= Goal of the exercise =
In the data below, copy out every line from the one containing "will pyautogui.click(x=243, y=32)." through the last line, word for word and with nothing else.

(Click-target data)
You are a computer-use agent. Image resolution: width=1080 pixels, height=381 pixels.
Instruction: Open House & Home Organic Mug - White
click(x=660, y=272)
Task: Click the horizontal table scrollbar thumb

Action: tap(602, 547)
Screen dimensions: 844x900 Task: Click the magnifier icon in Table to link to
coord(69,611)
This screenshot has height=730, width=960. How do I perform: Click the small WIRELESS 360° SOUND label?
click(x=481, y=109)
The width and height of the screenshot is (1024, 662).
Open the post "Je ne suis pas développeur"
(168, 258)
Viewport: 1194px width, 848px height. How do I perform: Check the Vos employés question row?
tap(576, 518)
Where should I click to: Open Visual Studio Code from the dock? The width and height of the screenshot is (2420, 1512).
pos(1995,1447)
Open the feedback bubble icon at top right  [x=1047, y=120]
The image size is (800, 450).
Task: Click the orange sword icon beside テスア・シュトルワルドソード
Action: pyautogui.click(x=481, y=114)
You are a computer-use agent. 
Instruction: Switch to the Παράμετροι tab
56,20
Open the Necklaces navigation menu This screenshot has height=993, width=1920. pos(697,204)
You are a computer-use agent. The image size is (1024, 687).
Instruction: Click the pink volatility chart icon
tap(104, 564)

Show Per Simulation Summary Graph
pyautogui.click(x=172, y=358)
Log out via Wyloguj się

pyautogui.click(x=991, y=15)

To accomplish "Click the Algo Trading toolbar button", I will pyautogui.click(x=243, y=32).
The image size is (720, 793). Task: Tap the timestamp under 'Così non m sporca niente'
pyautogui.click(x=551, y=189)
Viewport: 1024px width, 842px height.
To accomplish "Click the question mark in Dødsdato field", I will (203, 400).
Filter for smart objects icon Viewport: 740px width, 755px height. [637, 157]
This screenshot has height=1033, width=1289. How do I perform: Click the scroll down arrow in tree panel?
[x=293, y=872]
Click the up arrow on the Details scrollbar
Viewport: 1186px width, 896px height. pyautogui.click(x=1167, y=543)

= Response for this exercise =
To accomplish "Click the Algo Trading toolbar button", I will pyautogui.click(x=243, y=32).
The image size is (720, 793). Task: Tap the timestamp under 'Così non m sporca niente'
pyautogui.click(x=551, y=189)
Viewport: 1024px width, 842px height.
To accomplish "Click the question mark in Dødsdato field", I will (203, 400).
Filter for smart objects icon Viewport: 740px width, 755px height. [637, 157]
This screenshot has height=1033, width=1289. How do I perform: Click the scroll down arrow in tree panel?
[x=293, y=872]
Click the up arrow on the Details scrollbar
Viewport: 1186px width, 896px height. pyautogui.click(x=1167, y=543)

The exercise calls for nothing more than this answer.